> [WORK INSTRUCTION] Every line below containing the word "with" should be found and copied.

Start of RECORDS SHOWN

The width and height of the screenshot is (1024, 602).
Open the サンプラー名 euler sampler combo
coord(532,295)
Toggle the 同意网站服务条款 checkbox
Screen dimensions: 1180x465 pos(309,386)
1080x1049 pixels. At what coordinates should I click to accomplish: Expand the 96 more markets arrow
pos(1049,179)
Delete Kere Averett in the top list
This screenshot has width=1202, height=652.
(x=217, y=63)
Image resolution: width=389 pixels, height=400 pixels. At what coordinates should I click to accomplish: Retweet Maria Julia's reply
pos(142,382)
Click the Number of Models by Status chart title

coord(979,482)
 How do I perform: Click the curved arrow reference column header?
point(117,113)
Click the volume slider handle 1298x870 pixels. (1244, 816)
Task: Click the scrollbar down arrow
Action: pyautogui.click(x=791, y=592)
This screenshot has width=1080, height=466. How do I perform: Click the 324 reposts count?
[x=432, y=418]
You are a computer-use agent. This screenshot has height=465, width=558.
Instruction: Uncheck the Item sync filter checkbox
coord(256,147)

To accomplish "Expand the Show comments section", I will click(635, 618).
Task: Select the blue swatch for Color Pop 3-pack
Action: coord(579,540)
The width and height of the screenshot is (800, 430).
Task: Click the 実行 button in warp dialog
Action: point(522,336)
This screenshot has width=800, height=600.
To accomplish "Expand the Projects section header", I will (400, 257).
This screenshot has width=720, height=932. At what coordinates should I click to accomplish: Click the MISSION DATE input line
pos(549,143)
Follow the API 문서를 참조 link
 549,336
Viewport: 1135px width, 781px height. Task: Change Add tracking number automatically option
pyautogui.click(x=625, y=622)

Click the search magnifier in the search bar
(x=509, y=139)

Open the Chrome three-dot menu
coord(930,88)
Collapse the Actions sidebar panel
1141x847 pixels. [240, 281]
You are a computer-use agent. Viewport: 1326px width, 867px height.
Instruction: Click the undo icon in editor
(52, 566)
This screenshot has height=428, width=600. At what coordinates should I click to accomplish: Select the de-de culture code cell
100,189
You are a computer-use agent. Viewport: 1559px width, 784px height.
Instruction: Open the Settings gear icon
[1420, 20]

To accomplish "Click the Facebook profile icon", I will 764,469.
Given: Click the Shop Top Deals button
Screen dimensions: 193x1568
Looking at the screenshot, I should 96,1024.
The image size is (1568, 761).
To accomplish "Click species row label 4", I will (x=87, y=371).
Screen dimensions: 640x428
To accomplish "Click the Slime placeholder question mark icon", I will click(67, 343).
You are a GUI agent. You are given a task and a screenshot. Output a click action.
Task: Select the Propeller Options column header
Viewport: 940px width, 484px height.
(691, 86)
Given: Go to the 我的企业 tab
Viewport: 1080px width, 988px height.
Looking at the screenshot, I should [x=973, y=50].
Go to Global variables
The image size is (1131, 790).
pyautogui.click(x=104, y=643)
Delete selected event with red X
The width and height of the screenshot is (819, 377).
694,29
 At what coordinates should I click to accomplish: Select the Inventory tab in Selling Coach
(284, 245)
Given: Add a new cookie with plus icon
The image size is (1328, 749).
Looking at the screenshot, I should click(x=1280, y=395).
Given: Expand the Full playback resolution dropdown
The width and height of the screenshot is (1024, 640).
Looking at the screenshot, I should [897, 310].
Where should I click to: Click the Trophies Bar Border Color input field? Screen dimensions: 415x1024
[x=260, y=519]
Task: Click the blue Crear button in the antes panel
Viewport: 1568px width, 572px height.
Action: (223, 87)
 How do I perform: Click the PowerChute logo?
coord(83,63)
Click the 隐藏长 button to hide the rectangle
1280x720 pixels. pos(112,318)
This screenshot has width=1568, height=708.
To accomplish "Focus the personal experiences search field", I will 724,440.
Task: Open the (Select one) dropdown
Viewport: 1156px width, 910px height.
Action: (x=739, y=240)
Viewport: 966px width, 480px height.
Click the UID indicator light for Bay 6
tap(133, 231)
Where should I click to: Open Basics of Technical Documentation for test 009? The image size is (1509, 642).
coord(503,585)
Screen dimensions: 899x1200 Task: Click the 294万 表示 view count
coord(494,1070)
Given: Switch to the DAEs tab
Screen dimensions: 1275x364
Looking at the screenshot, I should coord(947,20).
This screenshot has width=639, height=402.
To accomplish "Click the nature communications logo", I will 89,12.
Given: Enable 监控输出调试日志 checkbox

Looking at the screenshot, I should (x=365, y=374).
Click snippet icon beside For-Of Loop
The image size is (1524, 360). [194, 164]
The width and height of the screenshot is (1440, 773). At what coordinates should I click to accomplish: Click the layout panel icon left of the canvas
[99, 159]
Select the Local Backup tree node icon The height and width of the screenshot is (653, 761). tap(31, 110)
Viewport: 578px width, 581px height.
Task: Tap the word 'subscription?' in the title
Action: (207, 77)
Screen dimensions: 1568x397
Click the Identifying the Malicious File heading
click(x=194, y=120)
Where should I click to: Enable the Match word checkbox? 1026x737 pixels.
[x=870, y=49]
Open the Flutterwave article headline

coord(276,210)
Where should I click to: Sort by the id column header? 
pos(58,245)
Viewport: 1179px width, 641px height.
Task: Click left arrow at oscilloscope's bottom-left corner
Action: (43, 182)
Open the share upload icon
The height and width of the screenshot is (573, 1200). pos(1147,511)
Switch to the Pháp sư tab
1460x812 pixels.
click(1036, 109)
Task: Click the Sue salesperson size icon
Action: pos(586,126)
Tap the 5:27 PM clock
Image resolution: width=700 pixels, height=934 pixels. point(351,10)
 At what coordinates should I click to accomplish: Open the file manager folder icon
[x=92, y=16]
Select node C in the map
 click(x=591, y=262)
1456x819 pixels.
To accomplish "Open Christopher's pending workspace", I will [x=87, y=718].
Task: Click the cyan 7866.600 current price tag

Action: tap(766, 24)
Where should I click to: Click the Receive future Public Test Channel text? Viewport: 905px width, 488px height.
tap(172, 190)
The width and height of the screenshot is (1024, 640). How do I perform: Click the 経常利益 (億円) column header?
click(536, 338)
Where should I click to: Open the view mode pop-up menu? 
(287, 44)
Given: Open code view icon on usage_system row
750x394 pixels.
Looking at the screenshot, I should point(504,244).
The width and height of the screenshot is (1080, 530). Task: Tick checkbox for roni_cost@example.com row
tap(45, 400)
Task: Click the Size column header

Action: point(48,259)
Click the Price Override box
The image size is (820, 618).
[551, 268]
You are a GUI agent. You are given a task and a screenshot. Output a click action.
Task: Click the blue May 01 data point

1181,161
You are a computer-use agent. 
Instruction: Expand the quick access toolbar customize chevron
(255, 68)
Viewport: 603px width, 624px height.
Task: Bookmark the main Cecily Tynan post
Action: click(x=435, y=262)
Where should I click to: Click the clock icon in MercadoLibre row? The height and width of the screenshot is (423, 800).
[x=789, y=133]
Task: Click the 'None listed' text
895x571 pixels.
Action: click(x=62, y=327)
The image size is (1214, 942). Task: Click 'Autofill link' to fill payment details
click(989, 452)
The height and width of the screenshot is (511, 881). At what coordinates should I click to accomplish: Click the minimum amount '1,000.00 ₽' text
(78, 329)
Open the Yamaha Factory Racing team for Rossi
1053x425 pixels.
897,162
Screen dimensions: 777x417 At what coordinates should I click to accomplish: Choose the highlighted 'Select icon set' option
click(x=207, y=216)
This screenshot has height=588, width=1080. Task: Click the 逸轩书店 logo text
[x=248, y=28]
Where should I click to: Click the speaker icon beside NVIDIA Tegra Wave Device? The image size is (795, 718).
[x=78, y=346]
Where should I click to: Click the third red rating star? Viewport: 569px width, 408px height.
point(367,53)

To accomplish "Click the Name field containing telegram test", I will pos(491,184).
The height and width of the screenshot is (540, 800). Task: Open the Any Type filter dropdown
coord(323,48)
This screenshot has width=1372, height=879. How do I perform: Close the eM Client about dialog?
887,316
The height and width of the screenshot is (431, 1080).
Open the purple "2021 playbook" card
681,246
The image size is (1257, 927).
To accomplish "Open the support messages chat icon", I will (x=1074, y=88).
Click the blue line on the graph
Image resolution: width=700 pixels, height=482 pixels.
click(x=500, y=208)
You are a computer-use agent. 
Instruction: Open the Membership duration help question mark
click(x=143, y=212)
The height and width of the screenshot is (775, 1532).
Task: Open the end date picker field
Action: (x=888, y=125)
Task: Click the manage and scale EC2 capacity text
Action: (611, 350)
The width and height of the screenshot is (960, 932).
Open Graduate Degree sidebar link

End of RECORDS SHOWN

> [SOLUTION]
Delete selected event with red X
Given: Add a new cookie with plus icon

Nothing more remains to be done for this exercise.